Ausgabe 04/2015
Geleistete Arbeit muss auch bezahlt werden
Berlin-Brandenburg - Wer im rot-rot-regierten Brandenburg als Arbeitgeber seinen Beschäftigten "weniger zahlt als den vorgeschriebenen Mindestlohn, muss nicht zwingend mit Strafe rechnen", meldete Anfang Juni die Mitteldeutsche Zeitung. In der Einführungsphase des Mindestlohngesetzes arbeite die für die Kontrolle zuständige Zollverwaltung eher nach dem Prinzip "Aufklärung geht vor Ahndung", zitierte die Zeitung Finanzminister Christian Görke (Die Linke). Der Zoll berücksichtige, dass Arbeitnehmern und Arbeitgebern die neuen Regelungen nicht immer vollständig bekannt seien und Unsicherheiten bei der Auslegung des Gesetzes bestünden, so Görke. Verstöße gegen das Gesetz dürften ohnehin erst seit März 2015 geahndet werden.

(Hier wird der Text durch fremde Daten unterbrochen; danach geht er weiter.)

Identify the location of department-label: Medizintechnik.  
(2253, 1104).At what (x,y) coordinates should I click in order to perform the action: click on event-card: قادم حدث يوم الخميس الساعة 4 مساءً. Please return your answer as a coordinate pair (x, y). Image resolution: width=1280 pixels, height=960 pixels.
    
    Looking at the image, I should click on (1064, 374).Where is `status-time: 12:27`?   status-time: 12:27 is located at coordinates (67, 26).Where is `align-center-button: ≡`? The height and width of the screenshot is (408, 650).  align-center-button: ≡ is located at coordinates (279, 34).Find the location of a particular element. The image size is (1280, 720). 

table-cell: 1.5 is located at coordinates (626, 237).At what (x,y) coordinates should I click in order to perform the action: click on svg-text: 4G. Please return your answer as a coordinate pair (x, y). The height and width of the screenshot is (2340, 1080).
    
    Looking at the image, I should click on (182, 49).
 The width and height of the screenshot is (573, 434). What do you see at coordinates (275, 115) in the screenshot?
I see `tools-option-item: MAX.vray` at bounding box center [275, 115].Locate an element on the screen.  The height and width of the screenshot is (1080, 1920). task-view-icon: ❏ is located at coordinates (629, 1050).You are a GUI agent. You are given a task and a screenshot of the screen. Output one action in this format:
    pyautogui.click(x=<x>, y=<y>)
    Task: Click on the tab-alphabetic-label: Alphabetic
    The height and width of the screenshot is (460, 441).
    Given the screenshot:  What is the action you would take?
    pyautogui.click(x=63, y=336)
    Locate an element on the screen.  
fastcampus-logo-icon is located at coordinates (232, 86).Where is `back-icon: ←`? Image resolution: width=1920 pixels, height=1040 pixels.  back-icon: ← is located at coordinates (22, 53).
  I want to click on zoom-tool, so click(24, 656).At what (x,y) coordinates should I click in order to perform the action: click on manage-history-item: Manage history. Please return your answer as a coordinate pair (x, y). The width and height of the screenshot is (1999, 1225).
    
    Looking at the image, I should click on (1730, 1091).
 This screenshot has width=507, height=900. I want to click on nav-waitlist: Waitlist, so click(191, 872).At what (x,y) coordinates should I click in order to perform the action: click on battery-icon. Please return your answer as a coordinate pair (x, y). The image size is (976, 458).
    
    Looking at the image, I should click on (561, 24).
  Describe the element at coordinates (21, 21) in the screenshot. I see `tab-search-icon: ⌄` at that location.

"Schön und gut", kommentiert Nina Lepsius, Pressesprecherin des DGB-Bezirks Berlin-Brandenburg, allmählich aber werde es doch Zeit, dass auch in Brandenburg Verstöße gegen das Mindestlohngesetz konsequent geahndet werden. In der Mark und in der Bundeshauptstadt verstärkten nämlich Berichte über Arbeitsverdichtung und unbezahlte Mehrarbeit in einigen Branchen den Eindruck, dass sich hier eine bestimmte Strategie des Lohndumpings verbreite - etwa in der Gebäudereinigung, der Zeitungs- und der Paketzustellung. Die Vorsitzende des DGB-Bezirks Berlin-Brandenburg, Doro Zinke, kritisiert: "Hier reißt offenbar eine Masche ein, mit der Beschäftigte um die geleistete Arbeitszeit und einen Teil ihres Lohns betrogen werden." Dabei bezahlten Arbeitgeber nicht die tatsächlich geleistete Arbeitszeit, sondern setzten eine fiktive Stundenzahl fest, die etwa für die Reinigung einer Büroetage oder die Zustellung einer Anzahl von Paketen nötig sei. Diese Praxis führe zu großer Arbeitsverdichtung und zu Stress, und es komme so zu regelmäßiger unbezahlter Mehrarbeit, die einem Arbeitszeitbetrug durch den Arbeitgeber gleichkomme. "Damit wird dann de facto auch der gesetzliche oder tarifliche Mindestlohn unterlaufen", so Zinke. Und: "Unabhängig von den Dokumentationspflichten gilt: Geleistete Arbeit muss bezahlt werden."